In a cunning trick, Theresa May has locked her Tory successor into doing something about climate change.
The outgoing Prime Minister Theresa May is scrambling to build a legacy after three years of Brexit chaos. It is no surprise – her domestic agenda has up to now fallen flat, and five of her keystone pieces of legislation have ground to a halt in the House of Commons.
At the very least, she can claim to have played her part in attempting to avoid climate disaster, by today announcing that she will put into law a new target for the UK to be zero-carbon by 2050.
The Prime Minister’s pledge to “leave the environment in a better state than we inherited it” has, up to now, fallen completely flat.

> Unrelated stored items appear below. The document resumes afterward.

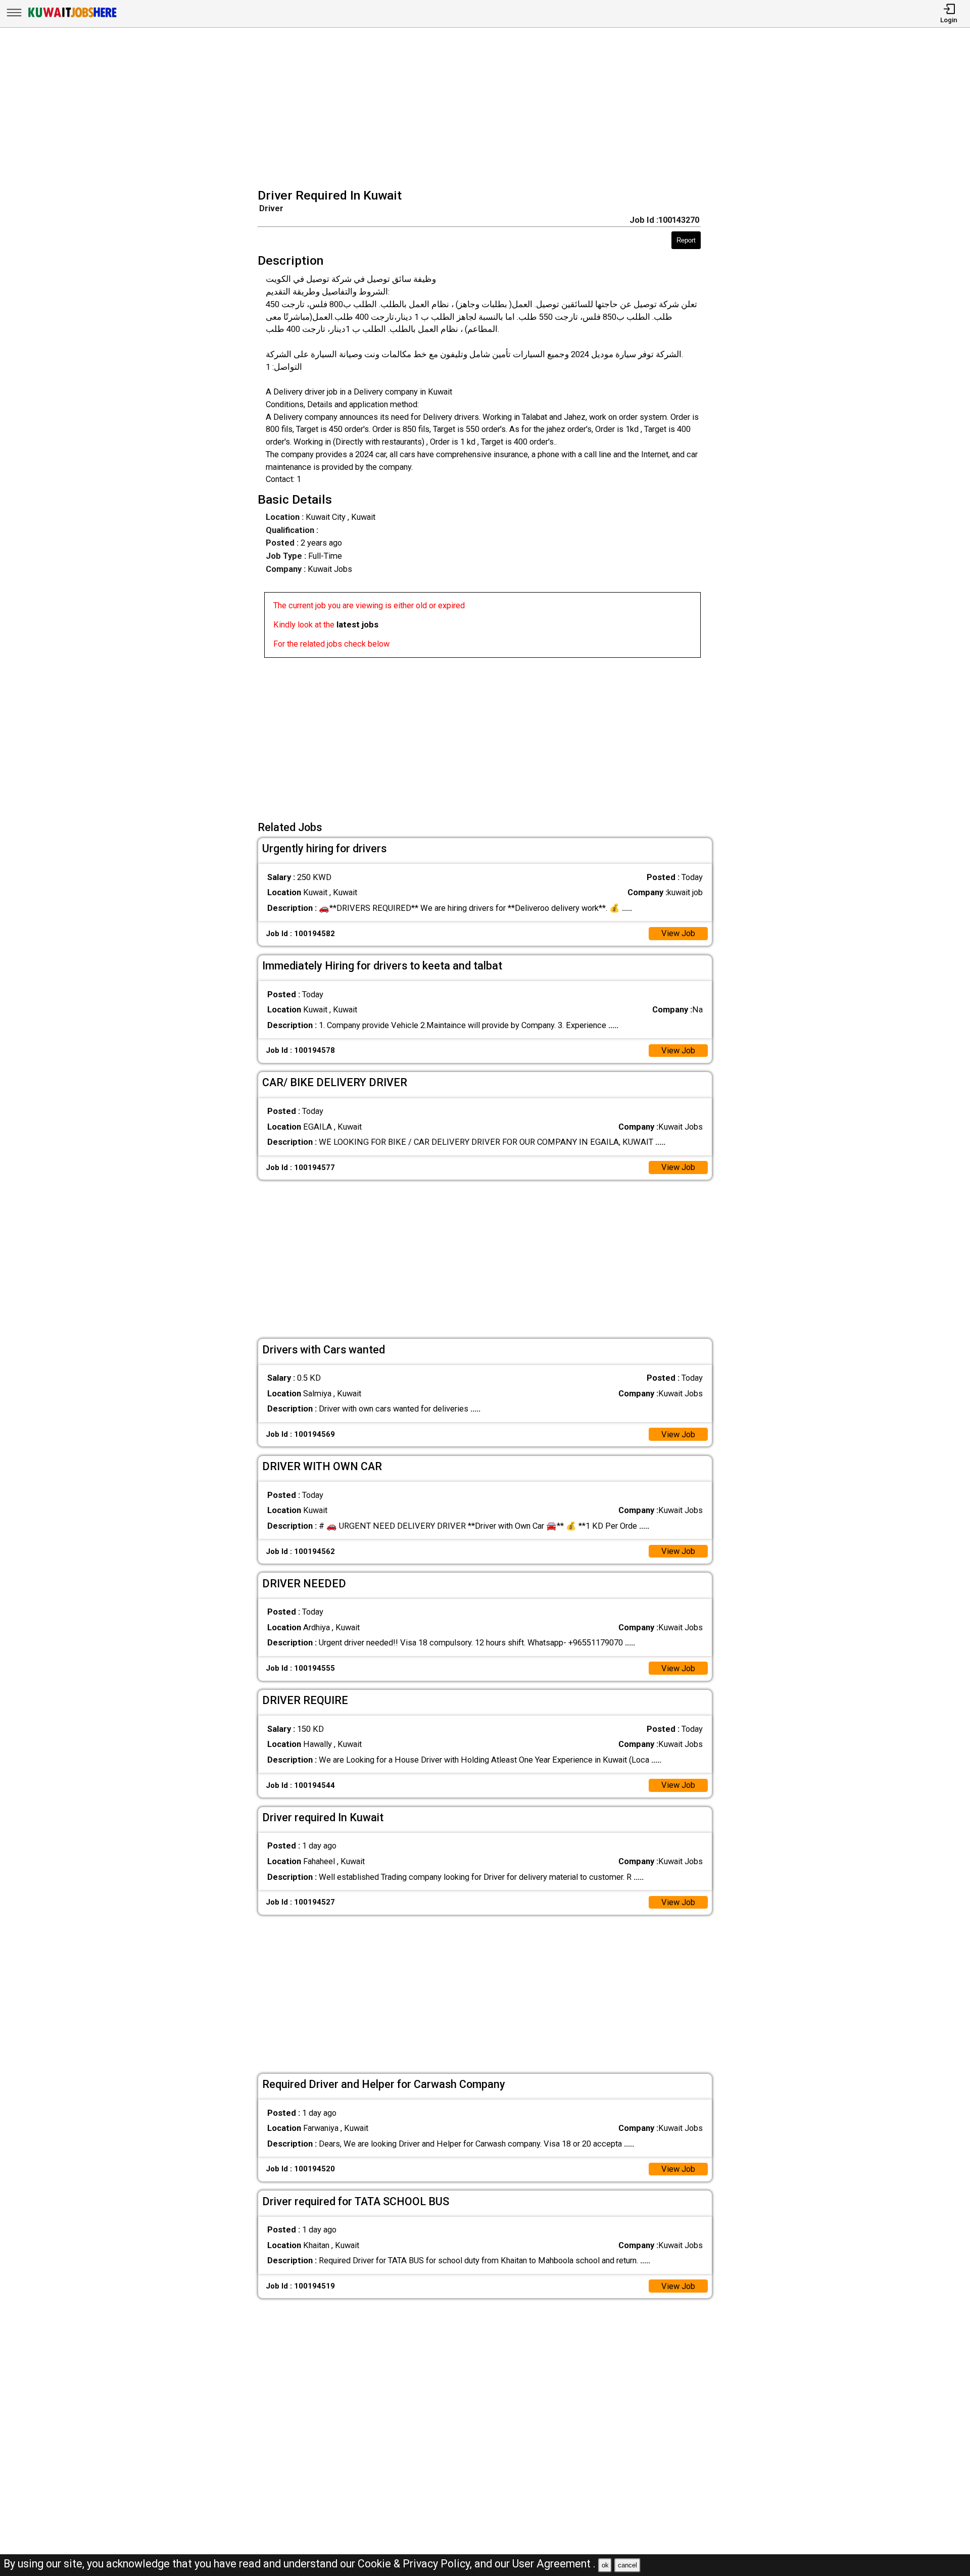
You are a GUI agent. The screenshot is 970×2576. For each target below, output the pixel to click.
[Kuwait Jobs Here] (72, 17)
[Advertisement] (488, 109)
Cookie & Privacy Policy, (416, 2563)
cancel (627, 2565)
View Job (678, 933)
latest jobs (357, 624)
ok (605, 2565)
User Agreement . (554, 2563)
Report (686, 240)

Although the government has published endless “strategies” and “plans” making lots of bold, broad brush policy commitments, not a single piece of legislation has put any of it into force.

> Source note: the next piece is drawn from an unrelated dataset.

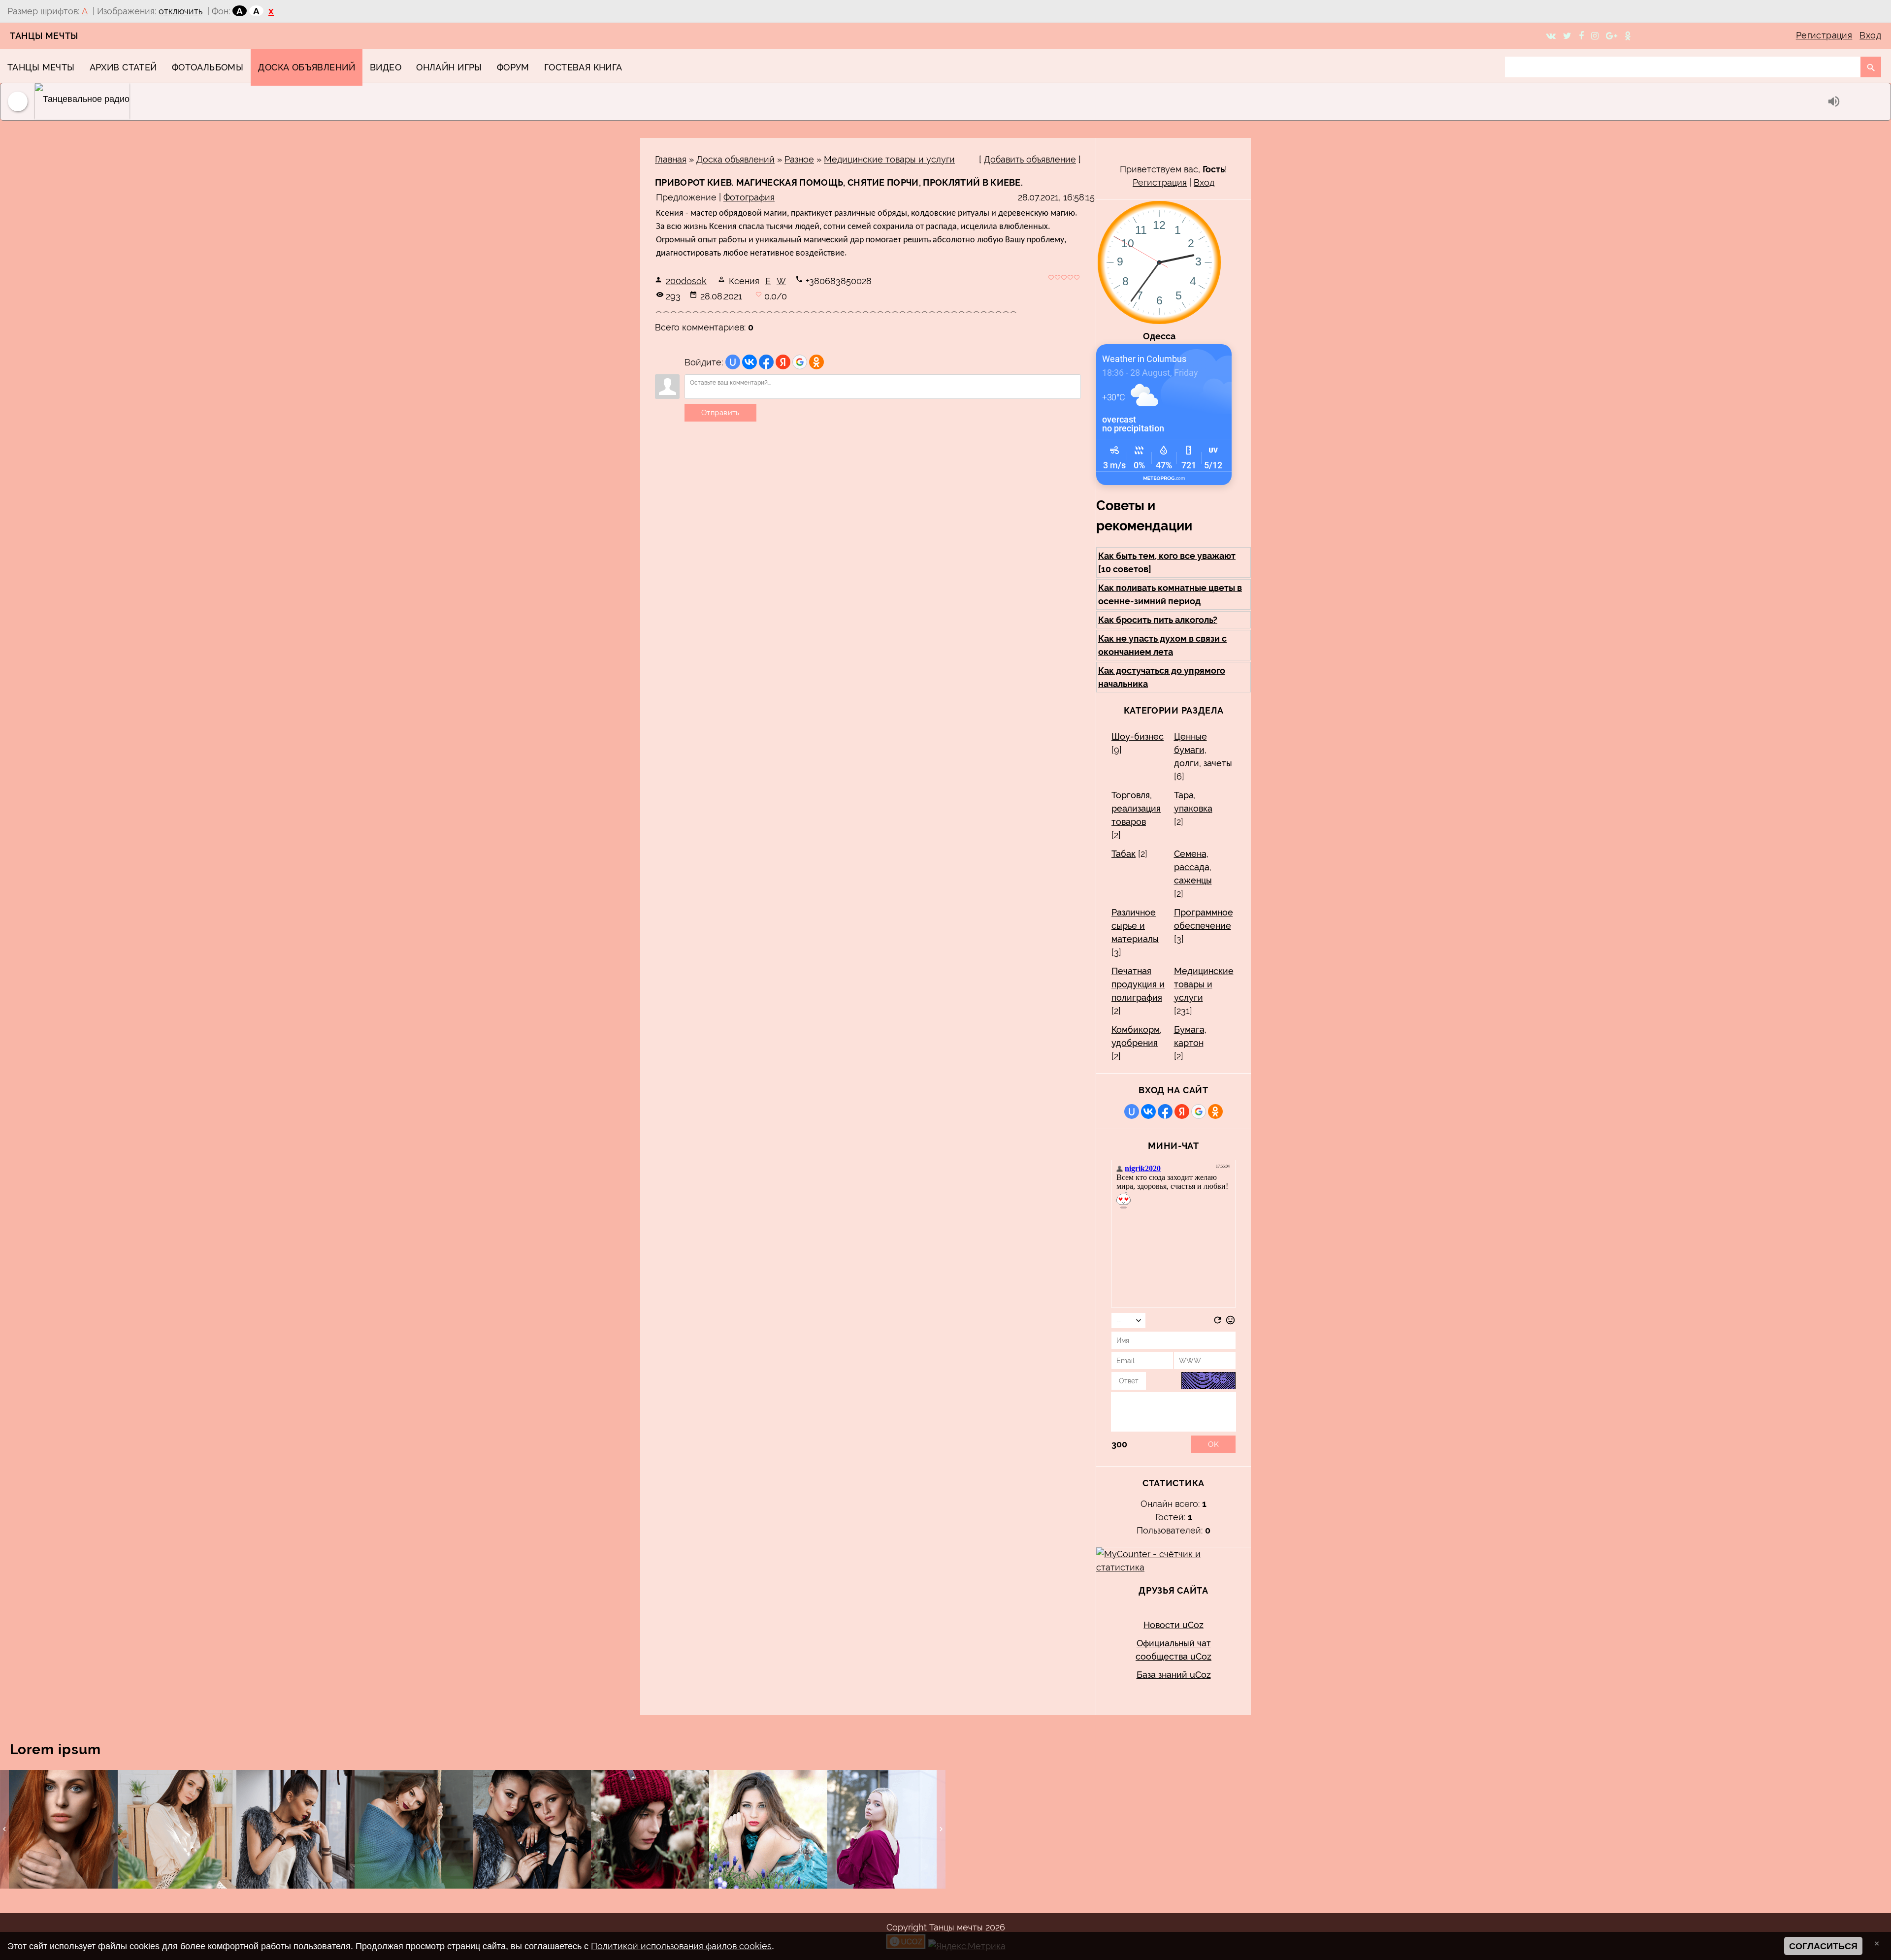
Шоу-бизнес (1137, 736)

The Government’s Draft Environmental Bill got chopped in half after Tory MPs complained about the protections for animal sentience that it contained.
The Agriculture Bill and the Fisheries Bill, which were both intended to give effect to the major Brexit promises that leaving the EU will allow us to replace the Common Agricultural Policy with an environmentally focused scheme, have quietly disappeared and show no sign of returning. The government has been held hostage by the extremists in their own Tory Party.
This track record of failing to deliver on the legislation needed to turn big environmental promises into any real action explains why the Prime Minister has chosen the Net-Zero target as her legacy.
Unlike the other measures, which require an Act of Parliament to pass through her unruly House of Commons and the sticklers for detail in the House of Lords, the Prime Minister can change the UK’s carbon targets using a statutory instrument.
Statutory instruments are subject to very little parliamentary scrutiny: they aren’t routinely debated and, although Parliament can vote them down, this is a once in a generation event.
We are left in a rather ironic position. A lame duck Prime Minister circumventing her rebellious Tory MPs using secondary legislation to implement one of the most important policy decision in UK history.
Net zero by 2050 is too little, too late; and dumps the real work of implementation on her successor’s head – but it’s a huge step forward which would have been politically unimaginable if she didn’t seize the moment in the way she has.
I’m not sure whether history will remember Theresa May for it, but at least she has set a baseline target from which Greens and future governments can continue to improve on as we work towards a sustainable future for humanity and our one Planet Earth.
In contrast to the ongoing Brexit chaos, the Prime Minister has set our country on a clear path to a better future.
Jenny Jones is a Green Party peer in the House of Lords.